Despite the sophistry grown up around them, Marx's dialectics are quite simple to grasp. The starting point is everything is interconnected, everything is in tension, and everything is undergoing change. Talmit's Adventure (inexplicably changed from Marvel Land, as it was known in the rest of the world) is a digital artifact summing up the 'interpenetration of opposites' aspect of dialectics. i.e. The fusion of contradictory but mutually interdependent and constitutive aspects of a given whole. How so?

Talmit's Adventure is a lovely game. You are Prince Talmit and you must defeat the evil King Mole. The fairground gaiety of Marvel Land groans under the weight of his insidious occupation. And to compound the problem, Princess Wondra has been half-inched along with the fairies who'd protected the kingdom up until now. Some protection they turned out to be. Okay, the usual cliched rubbish of boy rescuing girl (in this case, girls) from the clutches of a maniacal bad 'un. Forget this nonsense, the art style of this game is luscious. Being a cutesy Japanese platform, as you might expect it takes more than a few character tips from manga and anime. Talmit is a big haired big eyed cutie-boy ... with green ears and an emerald tail. Okay. At the beginning of each level/life he gives you a little wave, and also expires in two entertaining animations - cartwheeling in the air with arms and legs akimbo; and - when falling into the water - Talmit splashes around before he's pulled under. If anime did public information films ...
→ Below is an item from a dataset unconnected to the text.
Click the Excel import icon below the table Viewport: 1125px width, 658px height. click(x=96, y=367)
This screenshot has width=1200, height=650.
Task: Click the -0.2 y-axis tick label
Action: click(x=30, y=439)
What these successfully do is endear you to the character as you make your way through theme park after theme park level of bright colours, imaginative baddies (a flowering Venus fly trap in a bikini?) and neat graphical tricks. For a 1990 MegaDrive game, one does not expect fancy rotation tricks but they're there. There's a good deal of variety as well. Who also expected to see chocolate eclairs double up as platforms? Speaking of which, platforming is broken up by roller coaster rides and the obligatory end-of-level confrontation with a big bad. Though on this occasion, Namco decided to forego tradition and replace battles with mini games. The first has you playing paper, rock, and scissors, the second a weird button-mashing game, the third a game of cards, and finally a spell of whack-a-mole: appropriate considering the species of the villain. There's also a nice bonus round where you catch falling stars against the backdrop of carnival floats themed around Namco classics. Pac-Man, Mappy, they're all there - a company quirk they still like playing with. The levels are designed well and there are some very interesting ideas in here. Talmit's main power up, for example, is a whip attack that shows up as a string of clones that follow him around. This can only be utilised a certain number of times, but handily the range gets shorter and the doppelgangers fewer in number before it goes away completely. The music also goes with proceedings. Apart from the castle levels leading up to the boss confrontation where the tone goes a touch sombre (a la Super Mario Bros), bouncy tunes are the order of the day. Bouncy and irritating. While they do suit the game, they loop only after 20 seconds or so. Tedium.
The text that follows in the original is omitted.